I think that this is a very good comment to the discussion at the defense about the comparison between
SFQ with longest queue drop and FQ_Codel.
A congestion controlled protocol such as TCP or others, including QUIC, LEDBAT and so on
need at least the BDP in the transmission queue to get full link efficiency, i.e. the queue never empties out.
This gives rule of thumbs to size buffers which is also very practical and thanks to flow isolation becomes very accurate.
Which is:
1) find a way to keep the number of backlogged flows at a reasonable value.
This largely depends on the minimum fair rate an application may need in the long term.
We discussed a little bit of available mechanisms to achieve that in the literature.
2) fix the largest RTT you want to serve at full utilization and size the buffer using BDP * N_backlogged.
Or the other way round: check how much memory you can use
in the router/line card/device and for a fixed N, compute the largest RTT you can serve at full utilization.

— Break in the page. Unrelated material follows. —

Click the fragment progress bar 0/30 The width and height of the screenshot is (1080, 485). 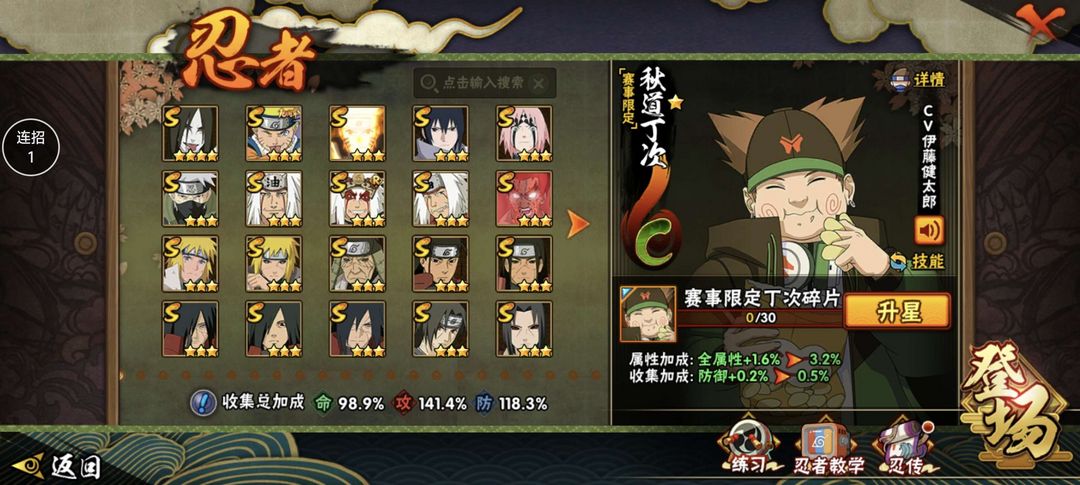[761, 318]
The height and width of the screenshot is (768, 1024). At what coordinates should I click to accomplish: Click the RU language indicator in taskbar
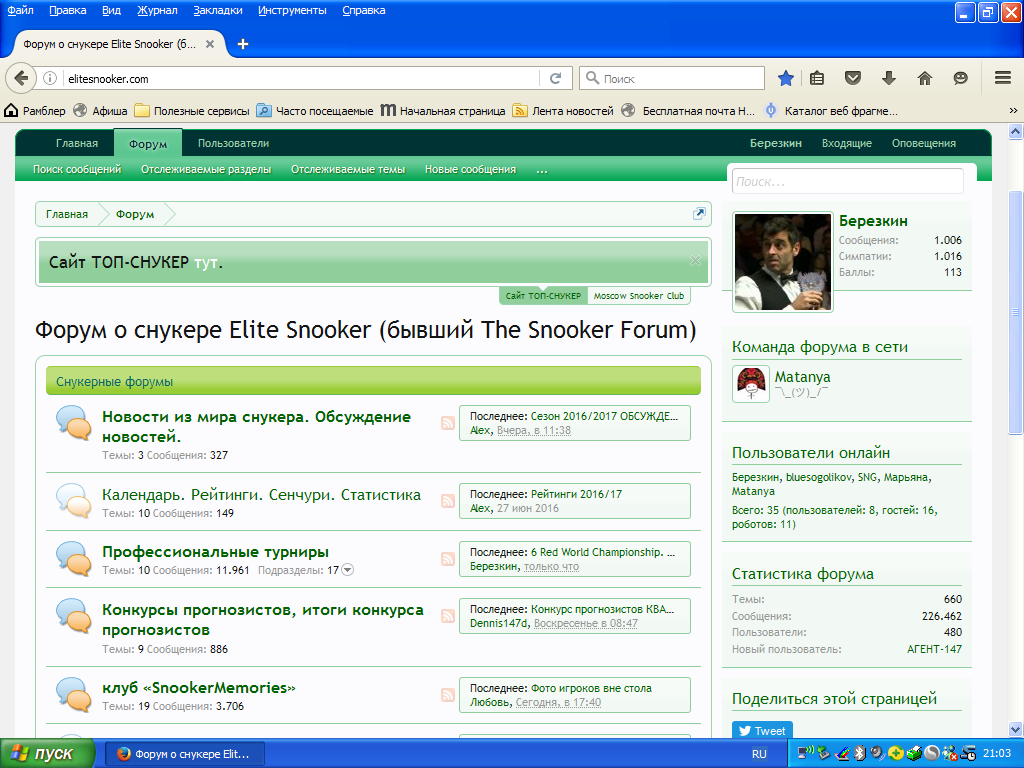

3) there is still some memory to dimension for sparse flows in addition to that, but this is not based on BDP.
It is just enough to compute the total utilization of sparse flows and use the same simple model Toke has used
to compute the (de)prioritization probability.
This procedure would allow to size FQ_codel but also SFQ.
It would be interesting to compare the two under this buffer sizing.
It would also be interesting to compare another mechanism that we have mentioned during the defense
which is AFD + a sparse flow queue. Which is, BTW, already available in Cisco nexus switches for data centres.
I think that the the codel part would still provide the ECN feature, that all the others cannot have.
However the others, the last one especially can be implemented in silicon with reasonable cost.